En France et en Espagne, les frais de fonctionnement d’un yacht « gelé » ou saisi restent à la charge du propriétaire. Cependant, les blocages sur leurs comptes bancaires signifiaient que les propriétaires sanctionnés étaient souvent incapables d’effectuer le paiement, a déclaré Rachel Lynch du syndicat des marins Nautilus International.

Un autre risque pour les gouvernements réside dans les navires détenus à tort, a déclaré Giannis Markogiannis, un avocat grec spécialisé dans le droit international de la plaisance, les assurances et la fiscalité.

Un yacht saisi dont la propriété ne pouvait être liée à un nom figurant sur la liste des sanctions devait être libéré, laissant l’État responsable de toute détérioration de son état ou de tout dommage pendant son immobilisation, a-t-il déclaré. Les propriétaires peuvent également intenter des poursuites pour perte de revenus de location ou pour interdiction d’utilisation.

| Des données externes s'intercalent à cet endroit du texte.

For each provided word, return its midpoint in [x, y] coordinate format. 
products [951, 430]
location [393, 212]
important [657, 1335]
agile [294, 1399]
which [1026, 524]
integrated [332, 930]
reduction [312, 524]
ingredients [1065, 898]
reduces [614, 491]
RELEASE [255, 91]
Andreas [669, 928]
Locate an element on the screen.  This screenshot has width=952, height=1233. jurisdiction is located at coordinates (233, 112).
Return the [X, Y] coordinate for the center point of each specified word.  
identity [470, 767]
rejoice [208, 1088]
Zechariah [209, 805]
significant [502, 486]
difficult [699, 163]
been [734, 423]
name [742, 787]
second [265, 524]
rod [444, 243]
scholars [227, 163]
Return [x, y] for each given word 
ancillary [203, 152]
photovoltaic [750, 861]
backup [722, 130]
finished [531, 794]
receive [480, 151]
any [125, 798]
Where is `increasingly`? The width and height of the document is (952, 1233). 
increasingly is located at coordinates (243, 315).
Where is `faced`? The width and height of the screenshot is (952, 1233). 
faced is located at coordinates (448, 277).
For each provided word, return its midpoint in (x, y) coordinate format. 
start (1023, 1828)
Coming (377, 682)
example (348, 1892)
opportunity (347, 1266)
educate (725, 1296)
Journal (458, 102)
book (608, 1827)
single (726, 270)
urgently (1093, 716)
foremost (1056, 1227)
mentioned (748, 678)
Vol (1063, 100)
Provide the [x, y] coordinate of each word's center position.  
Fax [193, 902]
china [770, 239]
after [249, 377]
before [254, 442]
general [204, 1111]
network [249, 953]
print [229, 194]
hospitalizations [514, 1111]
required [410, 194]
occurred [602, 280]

« Toutes ces questions doivent être soigneusement traitées par l’État saisissant pour éviter les mauvaises surprises. » dit Markogiannis.

(Reportage de Layli Foroudi à La Ciotat, Jonathan Saul à Londres, Aislinn Laing à Madrid, Alasdair Pal à Malé; reportage supplémentaire de Catarina Demony à Lisbonne et Corina Pons, Joan Faus à Madrid; écrit par Richard Lough; Montage par Daniel Flynn)

Droits d’auteur 2022 Thomson Reuters.